Source extract »
* Start *
# Bud, New England Clam Chowder



## Two Knots (Nov 12, 2011)

Recipe for My Clam Chowder

3 strips of cooked bacon
two tablespoons bacon fat
1/2 chopped onion
2 cups chicken broth
1 cup small cut up potatoes
1/2 cup cut up carrots
1 cup frozen corn
1 can chopped clam broth ( 6 oz can)
(set aside clams to be added last)
1 cup half and half
2 Tablespoons butter
Salt to taste
1/8 teaspoon white pepper
two teaspoons chopped parsley
1 teaspoon fresh chopped sage
(or 1 teaspoon dried rubbed sage)
1/2 teaspoon dried thyme.

A Corn starch slurry with 2 Tablespoons
Corn starch mixed with 1/2 cup of milk.

First cook bacon until crisp and set aside.
In about Two tablespoons of the reserved
Bacon fat, fry the chopped onion until
lightly browned and set aside…

In a sauce pot add the chicken stock
small cut up potatoes and and carrots and
simmer for about 10 minutes until potatoes
and carrots are cooked, then add fried
onions, bacon fat, and the corn and simmer for about
three minutes more…Simmer uncovered, stirring…Do not boil.

taste for salt, add white pepper.
Remove pot off burner to add the cornstarch slurry
to soup and mix in slurry thoroughly and return to
burner and then add half and half, butter and broth from clams
and bring back up to a simmer ( do not boil) and simmer for
a few more minutes…stirring.

Note: once you add the half and half
dont boil the soup, as boiling half and half makes is break down..
just simmer it gently.

lastly add clams, heat through
and serve with crumpled bacon on top, and
a sprinkle of extra black pepper if desired.

Note: Clams are added last, so that they don’t
Cook in the soup and get tough…
white pepper is a bit spicy and adds to the flavor
of the soup, however, black pepper can be substituted.


----------



## wooleybooger (Feb 23, 2019)

Any particular variety of clams?


----------



## Two Knots (Nov 12, 2011)

wooleybooger said:


> Any particular variety of clams?


The Snows brand it what I use…


----------



## wooleybooger (Feb 23, 2019)

OK, just canned baby clams?


----------



## Two Knots (Nov 12, 2011)

wooleybooger said:


> OK, just canned baby clams?


No, they are chopped clams…the can is the size of a tuna fish can. 
you add the clams last minute to any recipe as they are already cooked and
you don’t want to cook them cause they’ll get rubbery…
I also make linguini with white clam sauce with these clams.


----------



## wooleybooger (Feb 23, 2019)

I think I can get chopped clams. Just checked Geisha brand at Walmart, out of stock.


----------



## Two Knots (Nov 12, 2011)

Never tried the Geisha brand…I’m sure that the 6.5 oz can of chopped clams would work Fine.
BJ’s sells a 6 pack of snows chopped clams…they used to be 7.00 for 6 cans..
oh, the good old days!


----------



## wooleybooger (Feb 23, 2019)

Two Knots said:


> Never tried the Geisha brand…I’m sure that the 6.5 oz can of chopped clams would work Fine.
> BJ’s sells a 6 pack of snows chopped clams…*they used to be 7.00 for 6 cans..
* End *
Written exercise 1 » In the clam chowder thread, why are the clams added at the very end? Answer in one to three sentences.
Written exercise 2 » Translate this sentence from the clam chowder thread into Spanish: "First cook bacon until crisp and set aside."
Written exercise 3 » Write the next part of the clam chowder thread, picking up after its final line.

Stored rows »
* Start *
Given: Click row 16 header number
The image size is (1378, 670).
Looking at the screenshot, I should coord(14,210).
* End *
* Start *
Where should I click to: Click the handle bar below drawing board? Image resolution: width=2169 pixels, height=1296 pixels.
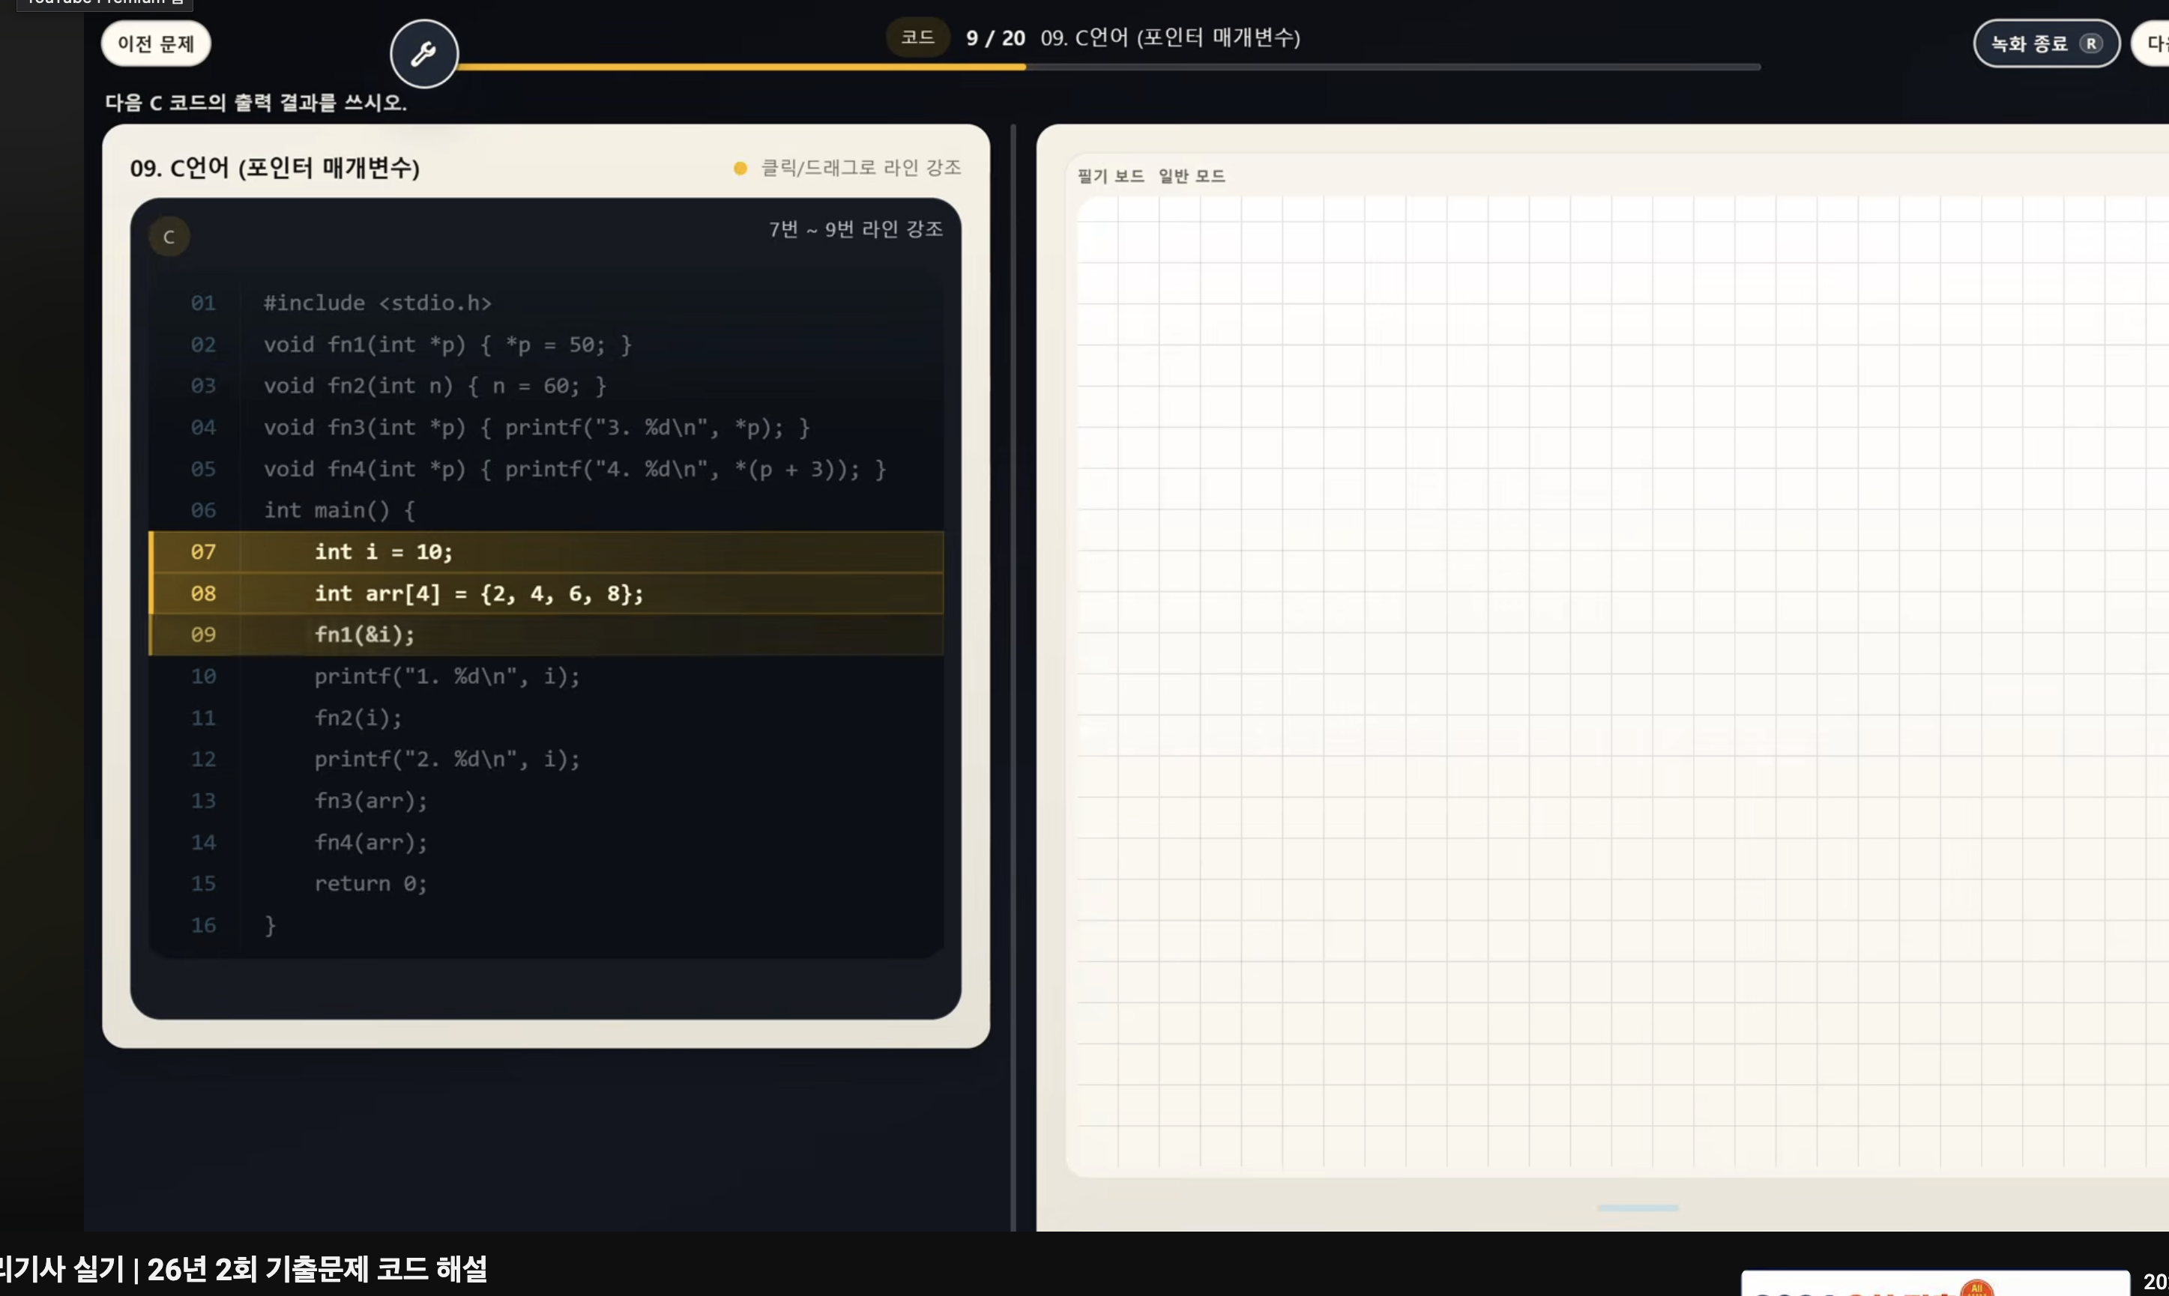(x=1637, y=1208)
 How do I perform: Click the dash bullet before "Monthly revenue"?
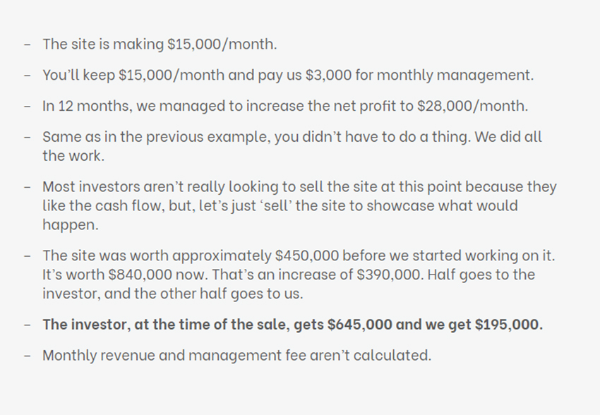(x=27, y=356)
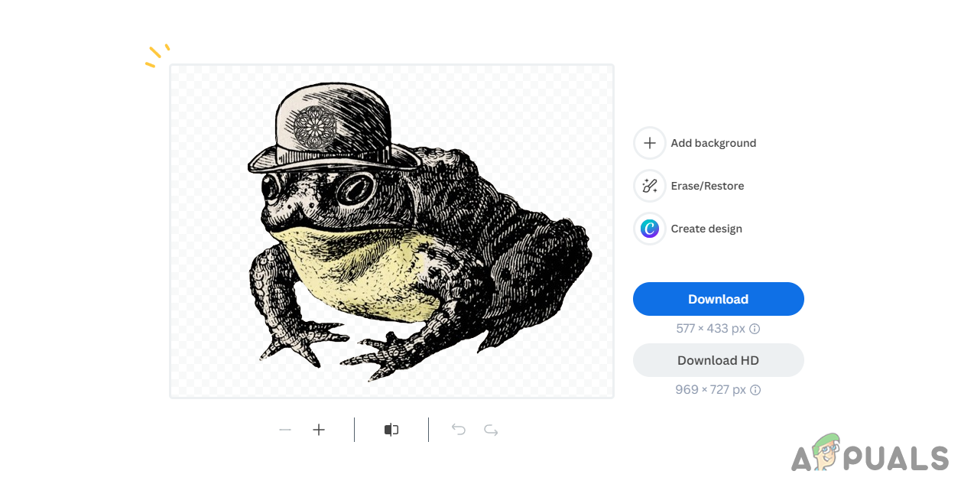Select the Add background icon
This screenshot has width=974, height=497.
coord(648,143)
* End *
Result 1 » The chopped clams are already cooked. Adding them last means they only heat through instead of cooking in the soup, which would make them tough and rubbery.

Result 2 » Primero cocina el tocino hasta que esté crujiente y resérvalo.

Result 3 »
> oh, the good old days!*


Yes and that's why I'm setting here with relatively large amounts of things on hand.


----------



## PPBART (Nov 11, 2011)

Clam chowder has always been one of my favorites. After my wife passed away I realized that I needed to learn to cook (never had before). Her recipe (very similar to yours) is one I've made numerous times already -- I do however add lots more clams than she did(!).


----------



## wooleybooger (Feb 23, 2019)

OK now I've got a question. What's the difference between New England clam chowder and Boston clam chowder?


----------



## Two Knots (Nov 12, 2011)

Donno…Manhattan clam chowder has tomato in it. 
Boston and New England is probably the same.


----------



## CaptTom (Dec 31, 2017)

I've made lots of chowder, don't think I ever used a recipe. And corn starch is cheating. You use flour, sort of like making a roux. Oh, and that stuff they make in NY isn't chowder. It's tomato soup.


----------



## Two Knots (Nov 12, 2011)

I used to fell the same way about cornstarch and have recently discovered that corn starch blends immediately where flour has to be cooked to make a roux for at least 15 to 20 minutes…and if you don’t cook it for that long, you’ll get the raw flour taste. 
I also use corn starch now to thicken all my gravies.


----------



## wooleybooger (Feb 23, 2019)

I wouldn't use cornstarch for a Cajun roux however.


----------



## LS-6 (Nov 26, 2019)

It sounds like unseasoned mussels would be good too instead of little necks.


----------



## Two Knots (Nov 12, 2011)

I make it with mussels as well..both with a French white wine sauce and a red sauce with plum tomatoes…both of them I have added shrimp. 

oh, I’m confused, I thought you meant the spaghetti or linguini with clam sauce.
wrong thread.🙄 sorry


----------



## LS-6 (Nov 26, 2019)

Damn now I'm starving!!!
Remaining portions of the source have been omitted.